From where she stood, she could see a steady flow of people up the stairs from Sub-Two. But not Caelum. She kept waiting for him to pass, but all she saw were strangers made identical by their confusion, by the quick-flash way they passed behind the glass.
She counted them all, the way she’d counted beads of IV fluid from the drip bag: two, seven, nine, fourteen, fifteen, sixteen. Still Caelum didn’t come.
The blur of people slowed. She counted three heartbeats when no footsteps rattled the landing, when the window stayed empty of passing faces.
Hardly thinking, she pushed once again from her hiding place through the swinging doors and hurtled out into the open stairwell. She sprinted down the stairs, no longer thinking of being caught, thinking only of Caelum, of reaching him, of losing her chance.

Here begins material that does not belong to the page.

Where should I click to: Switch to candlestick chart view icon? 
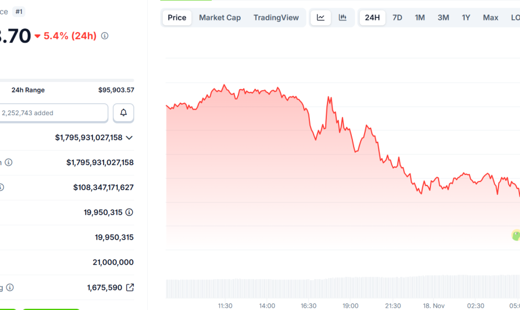coord(342,18)
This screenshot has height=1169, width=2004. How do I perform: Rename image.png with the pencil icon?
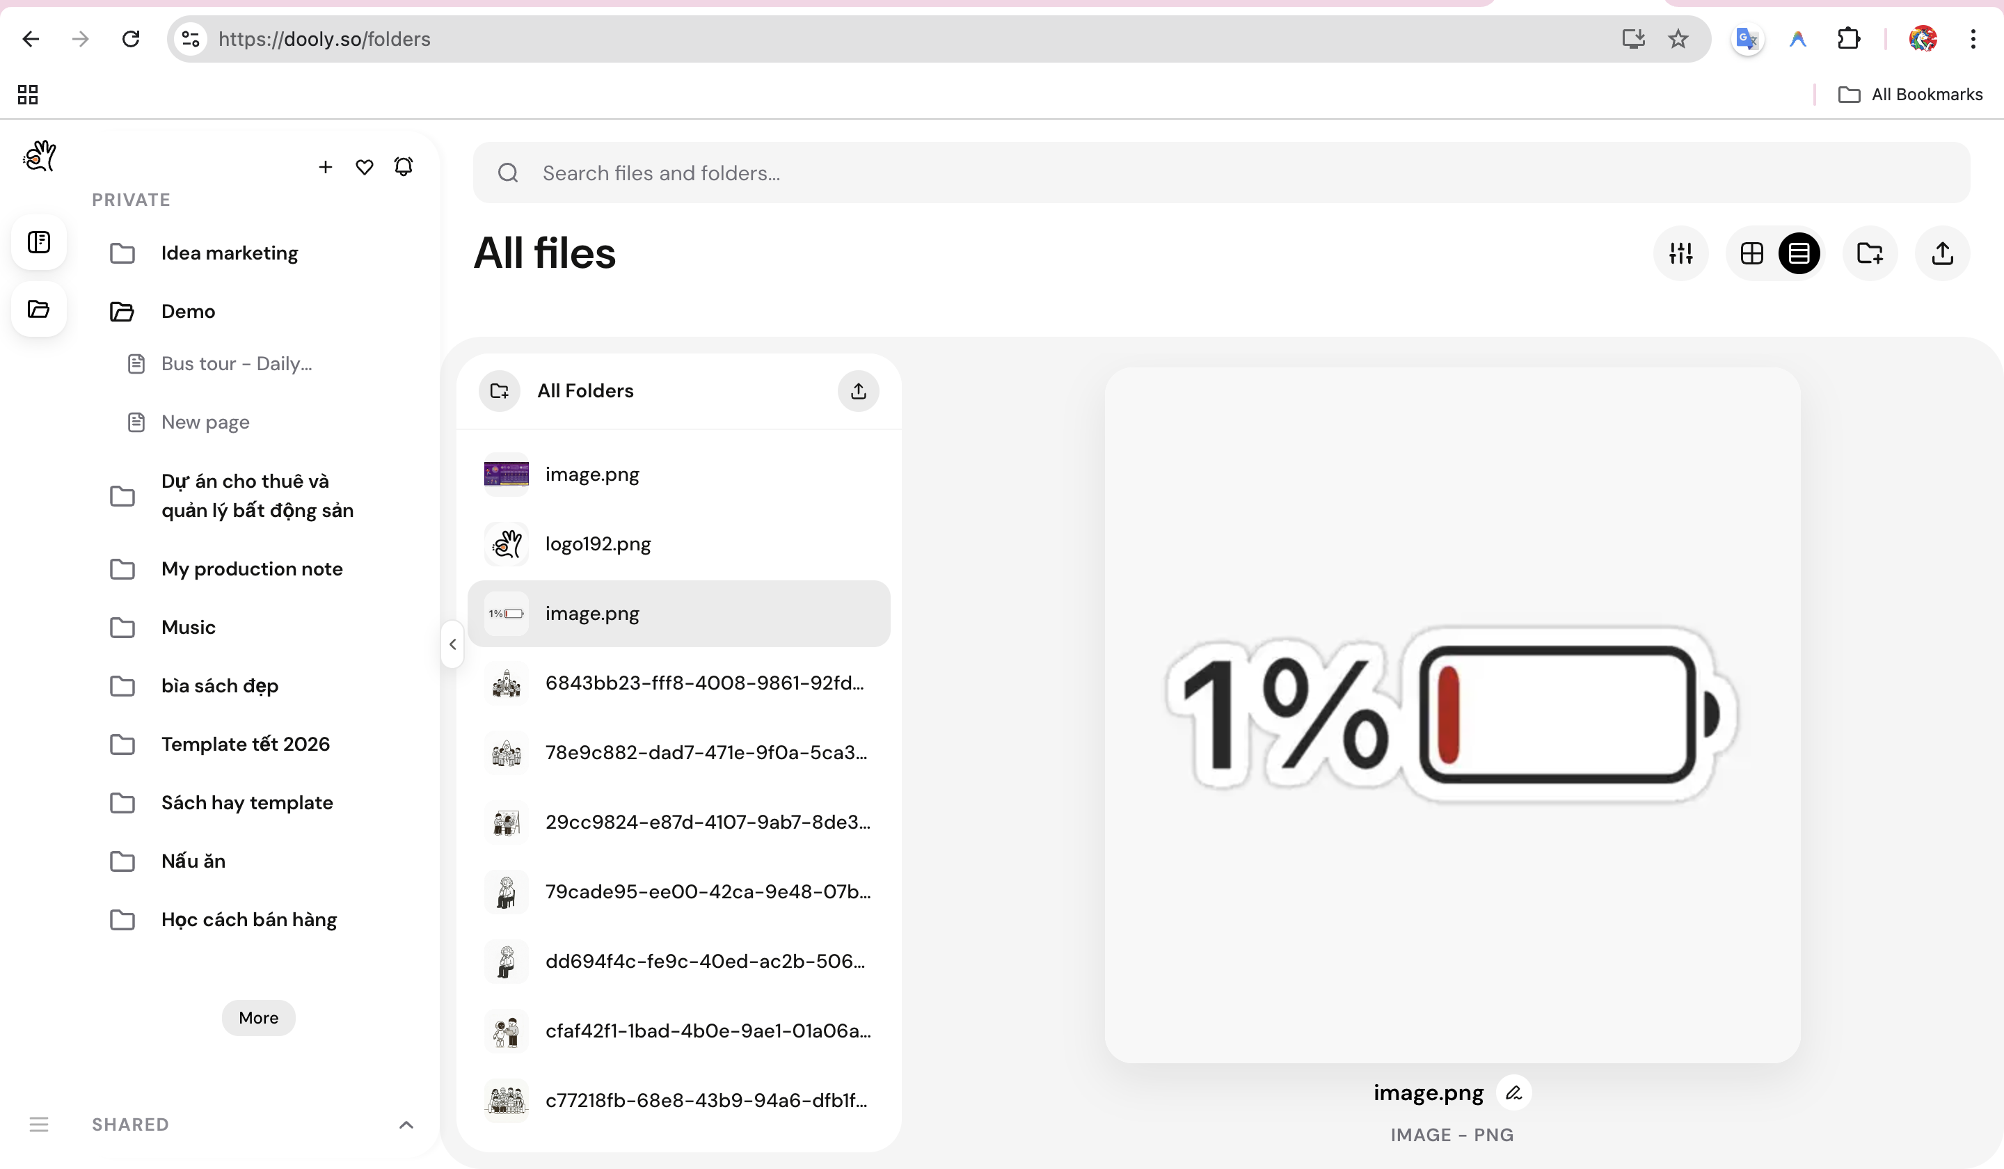pos(1514,1092)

As Lyra crashed around the corkscrew of stairs, she saw the gate at the bottom of the stairs was only just swinging closed. She saw the inch of space between lock and gate as a narrow tether. She leapt, shouting, reaching for it the way she might have reached for a rope, and got a hand through the gate just before it clicked shut. Her mouth tasted like iron relief, like blood. Beyond the gate was the door marked Secure Area—Live Samples, which she opened with the stolen keycard.
It was very cold.
For a moment she stood with goose bumps lifting the hair on her arms, suddenly confused by a vision of Haven unrolling in front of her, by the collapse of past and present. But it was just an illusion: this hall looked almost identical to so many hallways at Haven.
There were no offices here. There was no carpeting. Just a long linoleum hallway and windows overlooking darkened laboratories, doors barred and marked with Do Not Enter signs, cameras winking in the ceiling. Her stomach turned. She’d forgotten all about the Glass Eyes, and she felt a pull of both homesickness and revulsion.
Almost as soon as she started down the hall, a man with an Afro and a goatee turned out of one of the laboratories, shouting something. She froze, thinking he was angry, or that she’d been caught. Then she realized he was just asking her a question.
“Is it a drill or what?” he said, and she realized, too, that he had no idea who she was. Dr. O’Donnell had told her there were one hundred and fifty people who worked at CASECS: he must simply have mistaken her for one of them.
“Not a drill,” she said, and had to repeat herself twice over the noise. “Everybody out. I’m making the rounds,” she added, when he started to respond, and she continued past him down the hall. Maybe that was the secret, and why at Haven the doctors and nurses had been able to lie for so long. People were trained to believe.
Gemma counted two laboratories, each of them a fraction of the size of Haven’s. Some of the pieces of equipment were familiar. She recognized them from the vast, brightly sterile rooms where the doctors had done all the making, had with a shock of electricity made an egg swallow the nucleus, the tight-coiled place where DNA nested, of another person’s cells.
But CASECS didn’t make replicas. Dr. O’Donnell had said so herself, and Lyra didn’t think it could be a lie. If there were other replicas, Dr. O’Donnell wouldn’t be so desperate to use Caelum as evidence.